Fuzzing & Triage Platform
The Fuzzing & Triage Platform demonstrates the integration of Reven with fuzzers.
The platform monitors a directory for input files leading to crashes (crash files), record/replay them in Reven, classify the crash using the Reven trace and give it an unique identifier. This unique identifier allows us to determine if the directory contains files leading to the same crash multiple times.
Warning: The fuzzing platform is not shipped with this version of esReven. Please contact the support at support.esreven@eshard.com if you want to use it.
Outline of the platform
The way the platform works can be summarized with the following diagram:
The platform can watch any directory for crash files. For each crash file appearing in the watched directory, the executor component of the platform will launch several steps:
- Record a fresh Reven scenario from the test harness + the input file causing the crash
- Replay the recorded scenario
- Analyze the replayed scenario
- Find the crash point
- Find the origin of the data causing the crash
- Further minimize the number of "unique crashes"

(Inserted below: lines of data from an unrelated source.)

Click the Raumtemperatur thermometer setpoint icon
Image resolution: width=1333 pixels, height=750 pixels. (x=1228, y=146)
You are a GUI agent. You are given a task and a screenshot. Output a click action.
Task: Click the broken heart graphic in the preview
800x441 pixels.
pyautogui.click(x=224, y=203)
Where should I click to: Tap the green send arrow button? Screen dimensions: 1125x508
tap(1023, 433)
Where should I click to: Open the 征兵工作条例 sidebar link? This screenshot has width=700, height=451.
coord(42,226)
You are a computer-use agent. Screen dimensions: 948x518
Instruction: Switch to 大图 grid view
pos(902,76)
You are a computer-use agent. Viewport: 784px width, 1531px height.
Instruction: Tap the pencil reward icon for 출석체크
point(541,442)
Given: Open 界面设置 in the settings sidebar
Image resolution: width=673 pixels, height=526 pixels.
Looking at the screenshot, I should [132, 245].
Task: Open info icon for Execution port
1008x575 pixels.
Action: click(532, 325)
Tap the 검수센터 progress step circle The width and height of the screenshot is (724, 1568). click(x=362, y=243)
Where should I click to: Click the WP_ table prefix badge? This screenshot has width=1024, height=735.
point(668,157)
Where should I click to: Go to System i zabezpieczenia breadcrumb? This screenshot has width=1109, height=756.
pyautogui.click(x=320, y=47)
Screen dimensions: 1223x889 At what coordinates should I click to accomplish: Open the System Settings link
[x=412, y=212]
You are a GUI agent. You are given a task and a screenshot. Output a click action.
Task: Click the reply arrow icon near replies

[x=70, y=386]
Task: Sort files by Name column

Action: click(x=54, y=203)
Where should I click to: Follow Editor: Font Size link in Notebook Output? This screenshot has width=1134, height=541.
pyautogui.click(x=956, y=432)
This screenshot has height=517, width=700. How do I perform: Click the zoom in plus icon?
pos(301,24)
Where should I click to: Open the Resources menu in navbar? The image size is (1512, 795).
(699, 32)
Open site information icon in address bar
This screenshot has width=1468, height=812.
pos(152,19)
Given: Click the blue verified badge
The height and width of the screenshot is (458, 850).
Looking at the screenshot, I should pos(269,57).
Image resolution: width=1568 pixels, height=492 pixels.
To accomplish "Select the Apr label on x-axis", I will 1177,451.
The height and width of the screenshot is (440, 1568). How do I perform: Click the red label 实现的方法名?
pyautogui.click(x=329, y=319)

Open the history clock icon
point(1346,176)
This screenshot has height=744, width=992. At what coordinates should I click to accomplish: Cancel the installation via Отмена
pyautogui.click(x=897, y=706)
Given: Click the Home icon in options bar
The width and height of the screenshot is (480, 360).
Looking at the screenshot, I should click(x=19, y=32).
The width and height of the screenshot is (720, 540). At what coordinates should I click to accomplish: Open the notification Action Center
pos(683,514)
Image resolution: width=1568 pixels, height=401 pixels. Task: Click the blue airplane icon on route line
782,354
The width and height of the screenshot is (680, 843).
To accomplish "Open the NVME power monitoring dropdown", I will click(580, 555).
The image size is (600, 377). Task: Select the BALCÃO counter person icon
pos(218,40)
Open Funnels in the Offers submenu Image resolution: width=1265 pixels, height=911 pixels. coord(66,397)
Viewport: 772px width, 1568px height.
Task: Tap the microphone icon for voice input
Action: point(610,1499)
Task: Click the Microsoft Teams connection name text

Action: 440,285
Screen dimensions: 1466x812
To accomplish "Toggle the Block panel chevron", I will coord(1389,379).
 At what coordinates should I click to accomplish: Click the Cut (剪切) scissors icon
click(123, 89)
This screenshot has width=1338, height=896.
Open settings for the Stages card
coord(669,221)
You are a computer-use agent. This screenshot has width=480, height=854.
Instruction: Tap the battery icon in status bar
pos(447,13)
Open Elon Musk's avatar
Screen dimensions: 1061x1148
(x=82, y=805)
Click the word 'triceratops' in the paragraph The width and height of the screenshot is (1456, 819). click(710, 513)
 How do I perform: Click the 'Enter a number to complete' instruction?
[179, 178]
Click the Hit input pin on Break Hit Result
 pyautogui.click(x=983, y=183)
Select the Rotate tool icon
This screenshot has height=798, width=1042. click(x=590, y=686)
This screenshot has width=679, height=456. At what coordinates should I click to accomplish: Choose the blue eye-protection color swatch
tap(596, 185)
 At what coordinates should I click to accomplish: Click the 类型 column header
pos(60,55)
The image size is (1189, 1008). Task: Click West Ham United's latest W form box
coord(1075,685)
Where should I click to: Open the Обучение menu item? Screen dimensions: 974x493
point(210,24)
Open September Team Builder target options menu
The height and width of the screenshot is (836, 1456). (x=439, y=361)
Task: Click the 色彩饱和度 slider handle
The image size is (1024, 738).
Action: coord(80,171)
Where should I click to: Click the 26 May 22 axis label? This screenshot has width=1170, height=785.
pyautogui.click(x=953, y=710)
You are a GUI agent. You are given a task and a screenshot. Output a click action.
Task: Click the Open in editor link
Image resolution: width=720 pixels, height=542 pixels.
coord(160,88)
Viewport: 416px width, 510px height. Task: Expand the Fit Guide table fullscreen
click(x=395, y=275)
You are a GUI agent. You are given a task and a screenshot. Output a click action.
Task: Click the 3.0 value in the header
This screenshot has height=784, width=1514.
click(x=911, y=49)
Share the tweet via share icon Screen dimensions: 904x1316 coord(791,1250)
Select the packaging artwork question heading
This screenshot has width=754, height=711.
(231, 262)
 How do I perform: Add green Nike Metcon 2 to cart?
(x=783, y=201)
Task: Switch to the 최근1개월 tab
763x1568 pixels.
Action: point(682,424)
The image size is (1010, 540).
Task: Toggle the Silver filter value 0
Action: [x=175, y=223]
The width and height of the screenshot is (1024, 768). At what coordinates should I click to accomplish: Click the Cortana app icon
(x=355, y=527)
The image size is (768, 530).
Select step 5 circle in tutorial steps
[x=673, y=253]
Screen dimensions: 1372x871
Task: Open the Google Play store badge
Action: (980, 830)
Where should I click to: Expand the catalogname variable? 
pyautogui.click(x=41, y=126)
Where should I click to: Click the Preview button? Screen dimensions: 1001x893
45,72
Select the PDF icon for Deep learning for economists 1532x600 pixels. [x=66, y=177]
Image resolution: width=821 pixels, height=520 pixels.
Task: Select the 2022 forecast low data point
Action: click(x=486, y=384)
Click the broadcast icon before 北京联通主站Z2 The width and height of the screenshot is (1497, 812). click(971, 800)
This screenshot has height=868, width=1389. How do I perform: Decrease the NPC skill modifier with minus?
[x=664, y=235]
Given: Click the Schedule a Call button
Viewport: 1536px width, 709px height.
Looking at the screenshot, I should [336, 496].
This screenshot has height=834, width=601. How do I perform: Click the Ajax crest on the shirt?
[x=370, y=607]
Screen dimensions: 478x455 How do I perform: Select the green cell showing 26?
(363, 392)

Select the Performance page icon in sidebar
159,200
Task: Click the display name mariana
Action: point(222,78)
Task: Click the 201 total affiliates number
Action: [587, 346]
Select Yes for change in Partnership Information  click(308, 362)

The current status and the final report for each crash file can be monitored live in the visualizer view, a web page locally served by the platform.
Supported workflows
Currently, only Windows x64 binaries are supported for analysis. This leaves 2 supported workflows for using the platform:
- Fuzzing under Windows, putting the discovered crashed input files in a shared directory with the platform, and recording/replaying/analyzing crashes under Windows.
- Fuzzing under Linux, and recording/replaying/analyzing crashes under Windows. This latter workflow requires that the target can be compiled both for Windows and Linux.